(Beginning of Quoted passage)
It’s not every day that the government changes its health guidelines, which is why we should be paying close attention to a new report on vitamin D from Public Health England.
The latest UK recommendations, based on new findings from the Scientific Advisory Committee on Nutrition, suggests that everyone aged one year old and above would benefit from a vitamin D supplement of 10 micrograms (400IU) during the autumn and winter months.
This replaces previous advice that only at-risk groups such as the over-65s, people with dark skin from African, Afro-Caribbean and South Asian backgrounds and women who are pregnant or breastfeeding required supplements at this time of year.
Speaking on BBC Radio 4’s Today show, Dr Louis Levy, head of nutrition science at Public Health England, said: ‘This is a change in advice, previously we have said that babies from six months to five years should have a supplement and only those people at risk of deficiency should take a supplement. Previously we felt that everybody would get enough from the sunlight, but the publication has identified it is not possible to get enough vitamin D from sunlight during the winter months.’
Here’s what you need to know about the new vitamin D recommendations
1 The recommendations are based on the assumption that we get minimal sun exposure (which is most likely the case between October and early March in the UK, where the UVB rays are generally not strong enough to produce vitamin D).
(End of Quoted passage)
(Beginning of Data under study)
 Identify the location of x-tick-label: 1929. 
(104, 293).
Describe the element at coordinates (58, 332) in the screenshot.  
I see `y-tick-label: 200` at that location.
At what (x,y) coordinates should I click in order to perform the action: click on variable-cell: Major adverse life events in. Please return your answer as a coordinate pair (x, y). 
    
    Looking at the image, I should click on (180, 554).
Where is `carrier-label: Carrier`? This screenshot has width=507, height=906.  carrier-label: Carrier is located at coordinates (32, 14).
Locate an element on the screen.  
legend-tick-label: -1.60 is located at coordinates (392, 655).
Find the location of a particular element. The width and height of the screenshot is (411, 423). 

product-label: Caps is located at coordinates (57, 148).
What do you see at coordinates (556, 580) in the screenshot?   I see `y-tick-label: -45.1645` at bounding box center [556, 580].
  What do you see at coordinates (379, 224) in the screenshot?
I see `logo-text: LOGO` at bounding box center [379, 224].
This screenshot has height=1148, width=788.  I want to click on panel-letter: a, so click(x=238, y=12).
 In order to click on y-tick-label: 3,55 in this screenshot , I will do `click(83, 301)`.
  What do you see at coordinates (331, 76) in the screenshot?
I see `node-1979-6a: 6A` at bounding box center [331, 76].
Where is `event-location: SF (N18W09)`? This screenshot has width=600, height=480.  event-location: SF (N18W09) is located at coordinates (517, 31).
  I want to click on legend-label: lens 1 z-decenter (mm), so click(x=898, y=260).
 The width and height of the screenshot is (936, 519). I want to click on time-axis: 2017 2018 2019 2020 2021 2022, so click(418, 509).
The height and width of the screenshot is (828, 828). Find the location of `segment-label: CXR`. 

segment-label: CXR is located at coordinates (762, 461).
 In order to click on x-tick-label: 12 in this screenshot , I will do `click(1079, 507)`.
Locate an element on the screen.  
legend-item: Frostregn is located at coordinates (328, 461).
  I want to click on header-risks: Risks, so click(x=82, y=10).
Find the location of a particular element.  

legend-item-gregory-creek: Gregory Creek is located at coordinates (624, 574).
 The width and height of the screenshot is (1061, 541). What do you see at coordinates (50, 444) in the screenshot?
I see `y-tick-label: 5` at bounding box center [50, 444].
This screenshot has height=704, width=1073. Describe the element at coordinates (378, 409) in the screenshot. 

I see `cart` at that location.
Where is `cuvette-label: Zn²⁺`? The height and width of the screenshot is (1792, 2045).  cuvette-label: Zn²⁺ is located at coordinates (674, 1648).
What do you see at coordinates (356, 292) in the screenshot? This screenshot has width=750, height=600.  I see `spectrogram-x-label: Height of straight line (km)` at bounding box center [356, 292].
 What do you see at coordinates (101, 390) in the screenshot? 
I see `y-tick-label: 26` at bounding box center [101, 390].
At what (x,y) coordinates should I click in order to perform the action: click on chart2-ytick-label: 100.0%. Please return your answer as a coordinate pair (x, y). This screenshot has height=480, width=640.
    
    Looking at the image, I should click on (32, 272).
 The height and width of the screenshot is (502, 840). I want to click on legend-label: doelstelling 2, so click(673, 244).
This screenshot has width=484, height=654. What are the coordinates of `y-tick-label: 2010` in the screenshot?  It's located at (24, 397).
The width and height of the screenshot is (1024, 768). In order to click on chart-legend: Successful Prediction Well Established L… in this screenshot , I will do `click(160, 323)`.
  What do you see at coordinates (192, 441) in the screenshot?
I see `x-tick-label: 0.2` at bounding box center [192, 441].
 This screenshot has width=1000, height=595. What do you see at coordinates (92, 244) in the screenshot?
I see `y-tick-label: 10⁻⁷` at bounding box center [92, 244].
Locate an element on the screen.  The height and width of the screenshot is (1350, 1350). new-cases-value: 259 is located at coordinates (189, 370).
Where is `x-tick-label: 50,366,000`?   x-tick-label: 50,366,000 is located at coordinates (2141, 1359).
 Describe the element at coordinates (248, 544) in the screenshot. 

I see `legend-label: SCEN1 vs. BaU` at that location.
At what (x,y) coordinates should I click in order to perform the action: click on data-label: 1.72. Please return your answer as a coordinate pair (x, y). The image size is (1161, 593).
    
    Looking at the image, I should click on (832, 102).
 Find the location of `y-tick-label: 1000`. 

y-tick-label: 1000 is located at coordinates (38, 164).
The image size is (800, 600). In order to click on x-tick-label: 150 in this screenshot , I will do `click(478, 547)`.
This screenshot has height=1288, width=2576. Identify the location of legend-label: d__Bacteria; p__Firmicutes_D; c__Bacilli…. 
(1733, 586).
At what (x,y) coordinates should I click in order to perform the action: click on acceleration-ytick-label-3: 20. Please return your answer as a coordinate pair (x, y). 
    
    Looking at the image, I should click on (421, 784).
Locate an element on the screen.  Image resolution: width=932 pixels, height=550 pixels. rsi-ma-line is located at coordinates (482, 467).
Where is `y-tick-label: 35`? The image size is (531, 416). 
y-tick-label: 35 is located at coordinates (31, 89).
(End of Data under study)
### [Requirement]
Continue the article on the new UK vitamin D recommendations, starting right after its last sentence.

### [Your response]
2 The report has not recommended supplements for the summer months, when there is more sunlight. However, Dr Levy drew attention to the fact that vitamin D cannot be created in the skin when you are wearing sun block. He recommends: ‘When you go out you need to have short bursts of sunshine without getting sunburnt.’
3 The new report is based on a body of evidence built up over five years. The last guidelines were published in 1991, and were revised after a request from Public Health England to investigate the guidelines back in 2010.
4 The report is grounded by the importance of vitamin D in regulating levels of calcium and phosphate in the body, which is essential for the maintenance of muscoskeletal health (bones and teeth). Additionally, low vitamin D levels have been linked to everything from increased BMI and cardiovascular diseases, however the committee found that there was insufficient evidence for these benefits to be considered in their conclusions.
5 Infants aged under one year should also take between 8.5 and 10 micrograms of vitamin D, according to the report. There are specific supplements available with for babies of this age, so check with your health provider.